Maar de meisjes tolden lachende om elkaâr rond.
- Zijn jullie heksen? vroeg ik.
- Wij weten alleen liefdedrank te bereiden, maar meer heks zijn wij niet, heer...
En zij lachten en wij spraken over de liefde. Intusschen werden de flambouwen gedoofd; de menigte vervloeide in de nacht, de kunstenmakers met den beer verdwenen, de herberg werd gesloten. Ik bevond mij alleen op het plein. De verbrokkelde muur, waar de beer niet meer danste, teekende zich af tegen den afschijn der rijzende maan. Maar de wind blies luguber en de wolken dreven en de platane-bladeren ruizelden neêr en ik hoorde als kleine kindertjes klagen of er zieltjes zweefden door de nacht.
Ik naderde mijn wagen. Davus en de voerman rezen op van de treê.
- Heer, zeide Davus; de voerman wil niet naar Thessalië...
- Is hij bang? vroeg ik.
- Ja, heer, zei de voerman, bleek. Wij hebben te veel gehoord, van Thessalië, alleen reeds dezen enkelen avond. Ik keer morgen terug naar Argolis.

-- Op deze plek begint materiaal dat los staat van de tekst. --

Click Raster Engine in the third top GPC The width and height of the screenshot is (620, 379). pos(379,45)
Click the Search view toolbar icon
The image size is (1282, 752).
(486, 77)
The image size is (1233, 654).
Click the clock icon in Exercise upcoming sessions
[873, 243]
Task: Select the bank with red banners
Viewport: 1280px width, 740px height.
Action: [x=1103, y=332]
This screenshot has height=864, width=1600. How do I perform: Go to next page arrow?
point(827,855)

- Je bent de slaaf van mijn vader, zeide ik. Je bent mijn slaaf. Geeselen zal ik je laten, wanneer je weigert den wagen te mennen.

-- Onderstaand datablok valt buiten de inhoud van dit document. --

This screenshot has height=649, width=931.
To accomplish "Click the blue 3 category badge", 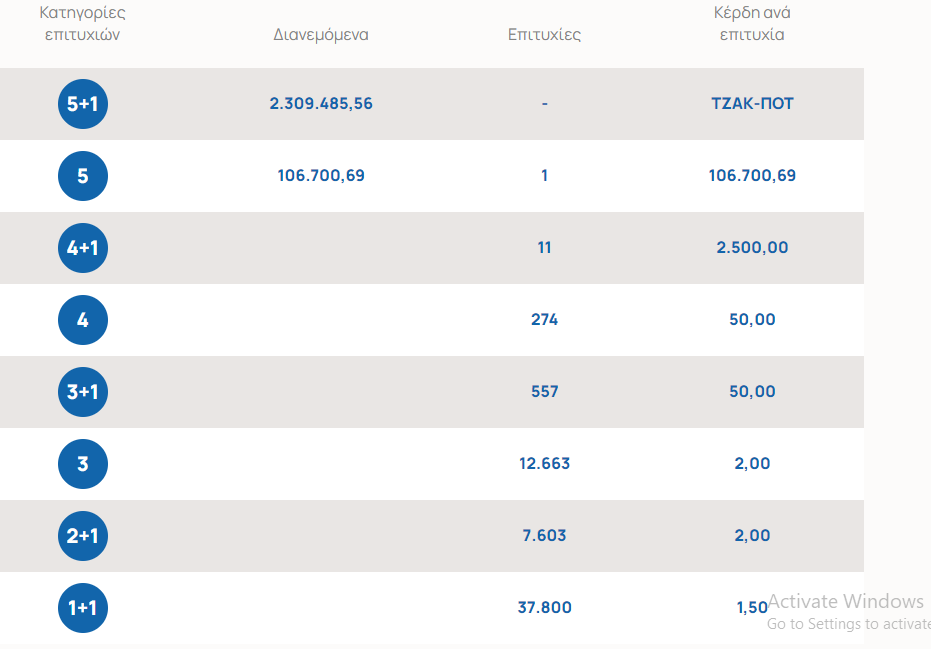I will point(83,464).
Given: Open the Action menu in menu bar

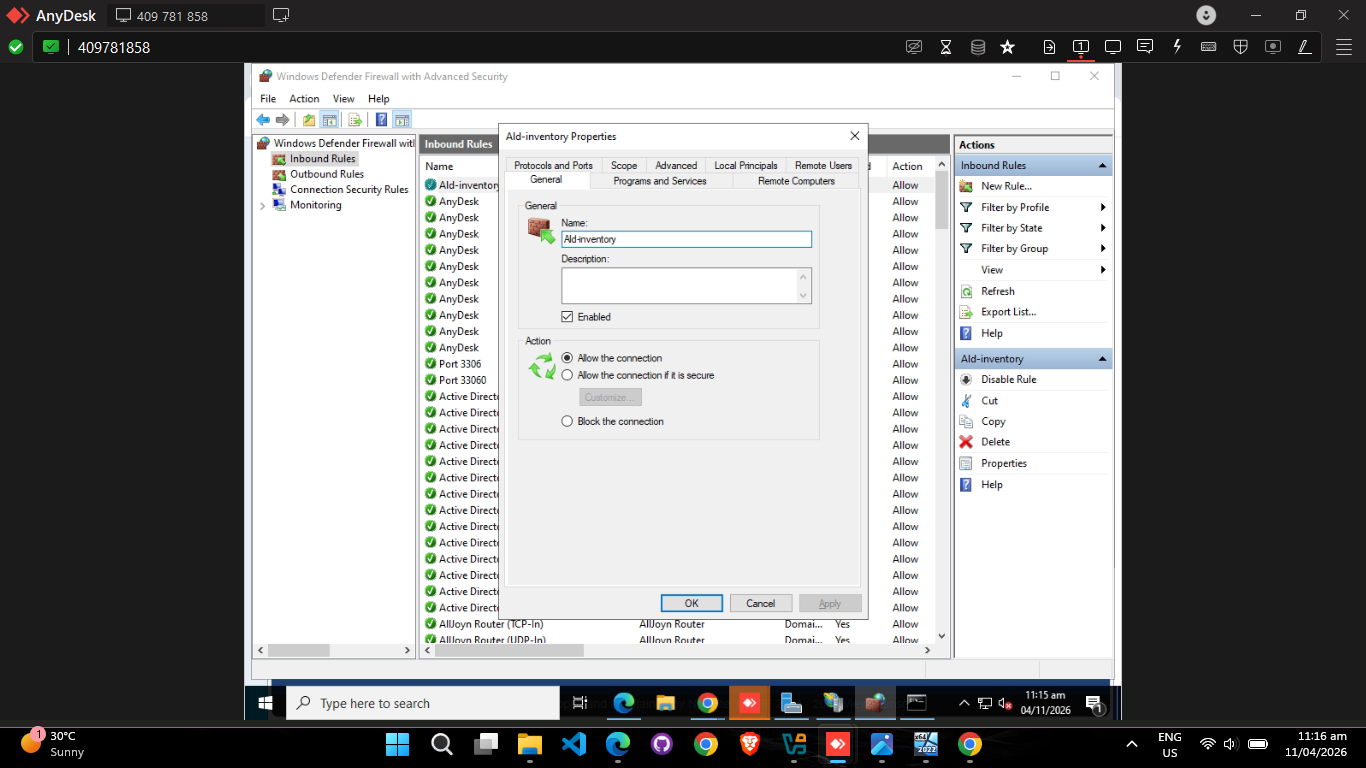Looking at the screenshot, I should tap(304, 99).
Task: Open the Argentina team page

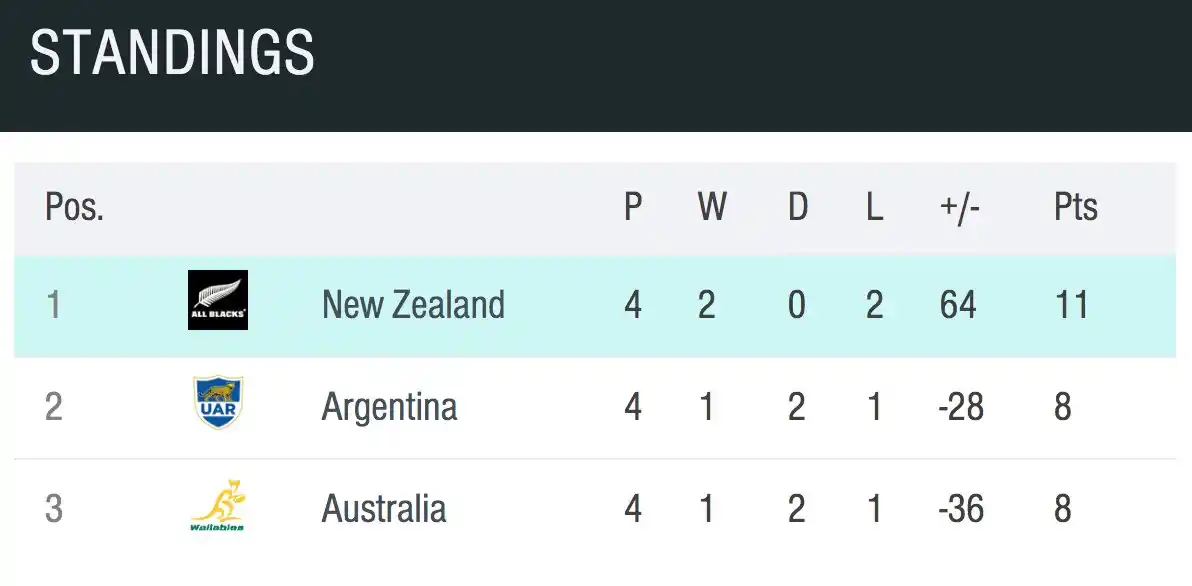Action: pyautogui.click(x=389, y=407)
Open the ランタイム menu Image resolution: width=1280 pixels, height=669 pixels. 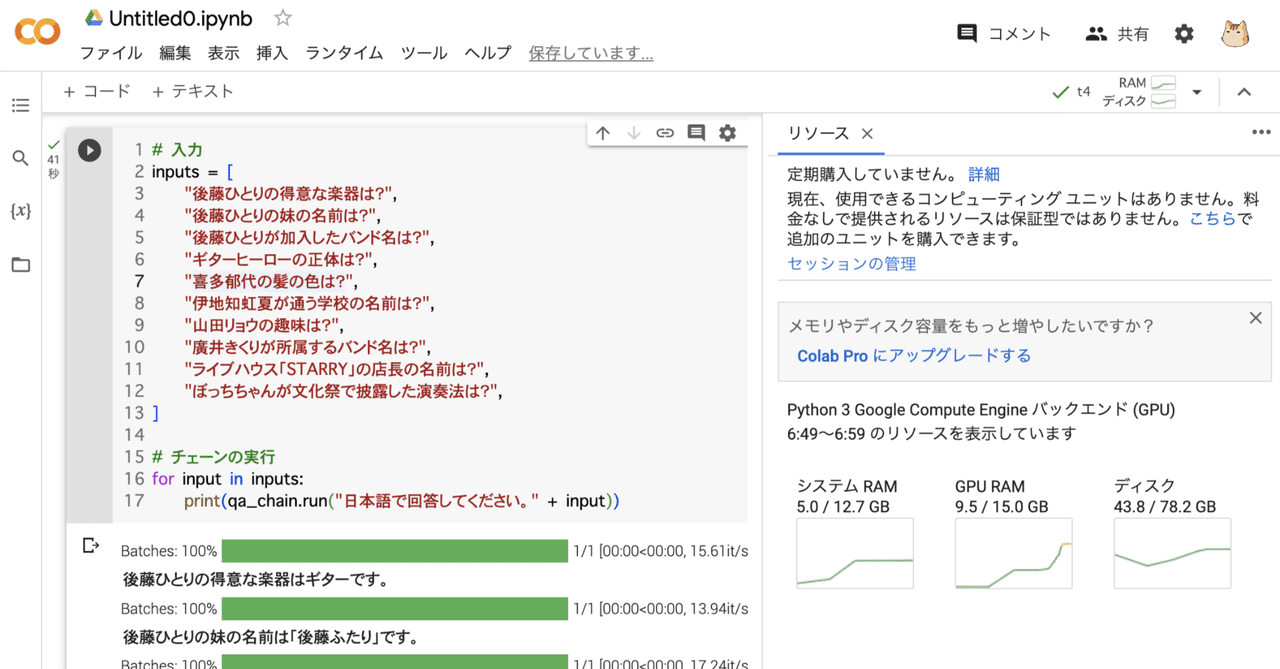coord(344,53)
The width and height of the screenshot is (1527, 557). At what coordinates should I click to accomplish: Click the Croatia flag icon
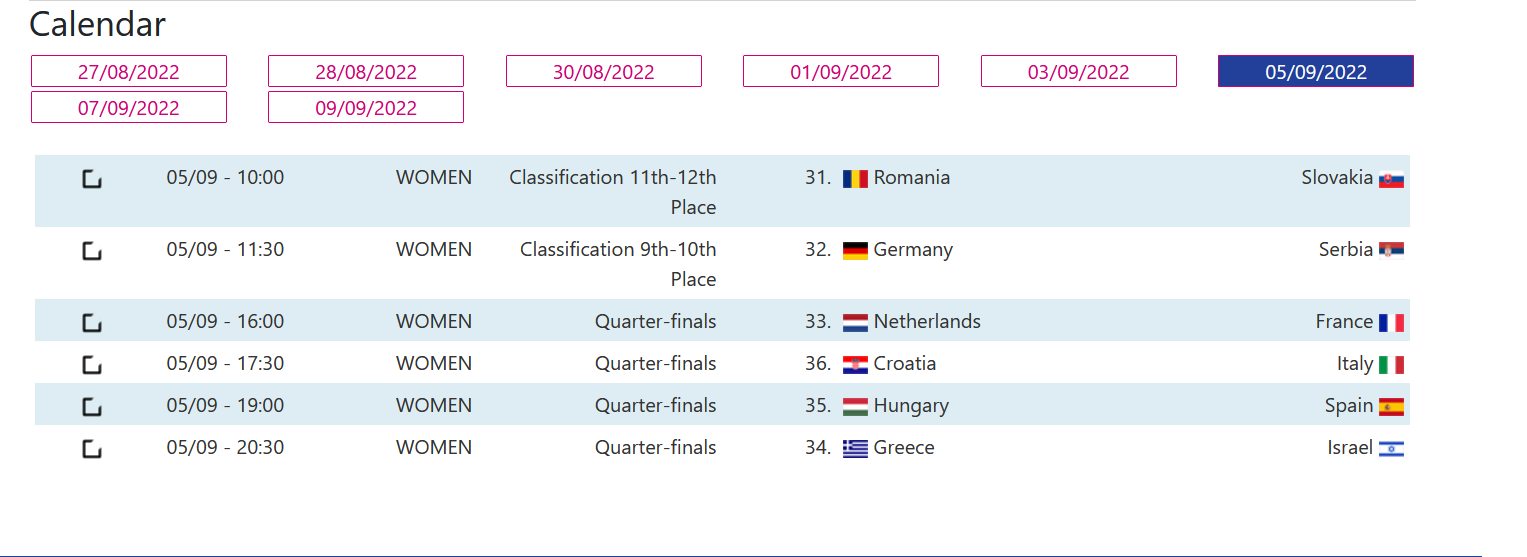pos(855,365)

- Zoo laat mij dood geeselen, zeide de voerman. Maar ik men den wagen niet naar Thessalië...
| |
| |
Ik haalde mijn schouders op.
- Ga nu slapen, zeide ik. Gaat slapen, allebei. Morgen brengt de Dageraad nieuwen raad.
Zij zouden voor in den wagen slapen. Zij sliepen dadelijk. Ik, in den ruimen wagen, strekte mij op kussens ter ruste. Maar sliep niet. Mijn slapen bonsden. Ik zag den driesprong der wegen en het beeld van Hekate, wier drie hoofden af lieten van den romp en toen drie heksen werden.

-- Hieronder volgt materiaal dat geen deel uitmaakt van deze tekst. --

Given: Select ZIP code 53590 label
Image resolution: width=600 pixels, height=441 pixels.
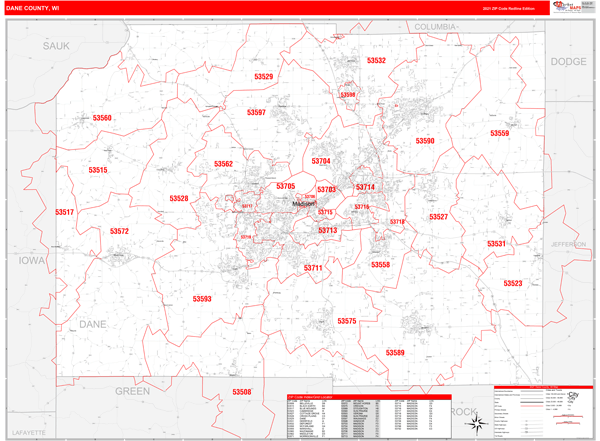Looking at the screenshot, I should 425,141.
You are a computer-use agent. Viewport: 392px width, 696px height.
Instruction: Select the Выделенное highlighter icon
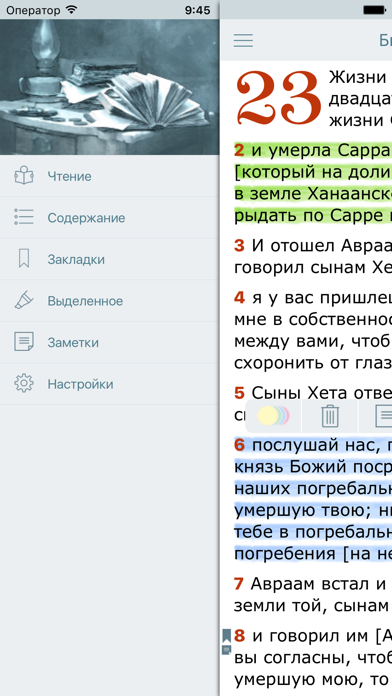point(24,301)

Langs den wagen sloop in den flauwen maneschijn een schim. Ik keek uit.
- Heer! fluisterde Fotis. Uw beide slaven slapen... Daarom kom ik u waarschuwen, dat, zoo gij naar Thessalië gaat, gij goed doet een talisman om uw hals te dragen...
- Kom binnen, noodde ik Fotis. Kom in den wagen en waarschuw mij beter...
Om den wagen ruischte geheimzinnig de wind en vielen de platane-bladeren en Davus en de voerman snurkten... Voor het herbergje rammelde telkens het uithangbord: in de pythia.